In my ongoing quest for boneless short rib recipes, I’ve made chile colorado several times. Last year for Cinco de Mayo, in fact, I made the version above, compete with homemade tortillas and refried beans, Mexican rice and guacamole. The beef recipe employed what I imagine to be a fairly traditional approach to the sauce, toasting ancho chiles and roasting tomato, onion and garlic. It was delicious, but I rarely keep whole ancho peppers in the house, so I haven’t made it again.

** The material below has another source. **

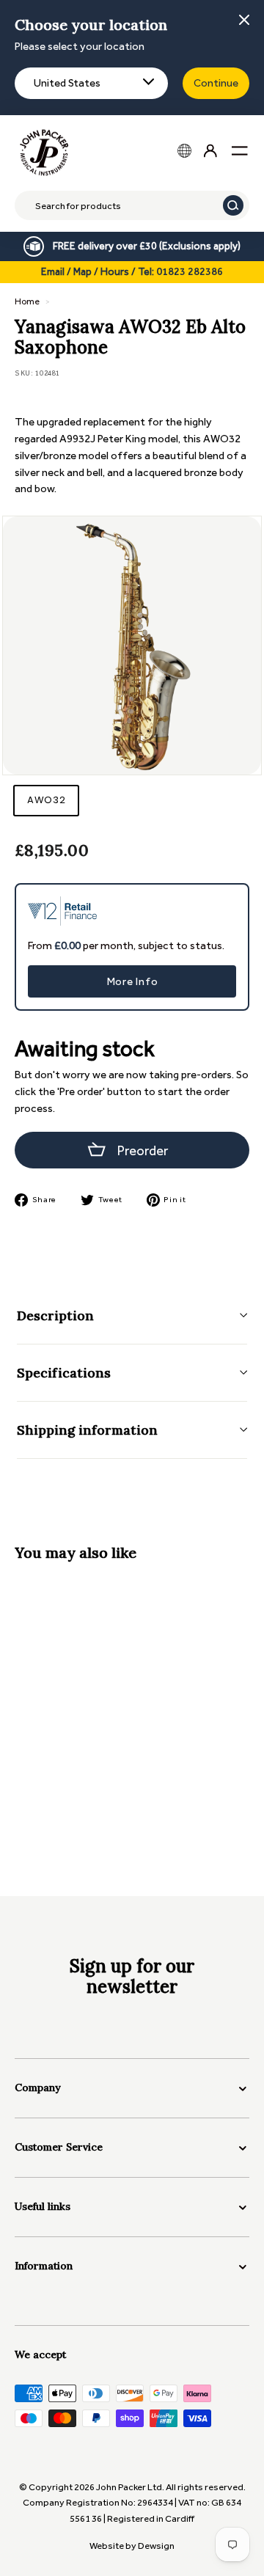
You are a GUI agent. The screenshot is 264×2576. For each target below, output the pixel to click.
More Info (132, 981)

In March, I tried out another version of chile colorado, likely less authentic but more readily prepared from my pantry staples and equally delicious, with a richly flavored sauce. We’ve made it several times since, and think it’s a keeper. The original recipe calls for pork, but I’m perfectly happy with my pork carnitas recipe, so I use boneless beef short ribs for this instead. We stuff the tender beef in soft tacos with homemade tortillas, some sort of rice (most recently a medley of brown, red, black, and wild rice), and shredded Cheddar, but you could employ any sort of Mexican garnish. I should note that this is not a spicy dish, which suits my sensitive tongue just fine, but it would be easy to punch up the heat with more chipotle or other peppers.

Chile Colorado

3 lbs lean boneless pork butt or beef ribs
2 T olive oil
2 large onions, chopped
2 cloves garlic, minced
1 T ancho chili powder
2 T chili powder
1 tsp ground cumin
1 tsp dried oregano
1/4 tsp chipotle powder
1 3/4 C water
1 tsp sugar
1 1/2 tsp salt
3 T tomato paste
1/2 C whipping cream

Trim meat and cut into one inch cubes. Heat oil in large Dutch oven over medium-high heat; add meat in batches and cook until richly browned. Remove from pan; add onion, garlic, chili powder, oregano, and cumin; cook until onion is limp. Stir in water, sugar, tomato paste and salt; make sure there is enough liquid just to cover the meat. Simmer, covered, for 1 1/2 to 2 hours, until very tender. Skim off fat and discard. Add cream, and simmer uncovered, stirring periodically and breaking up the meat a bit, until sauce thickens. Serve over rice, or in warm tortillas with cheese, rice, sour cream or any other desired garnishes.

An easy way to defat this dish, as with most braises, is to make it in advance and refrigerate several hours or overnight, long enough to allow the fat to solidify for quick removal.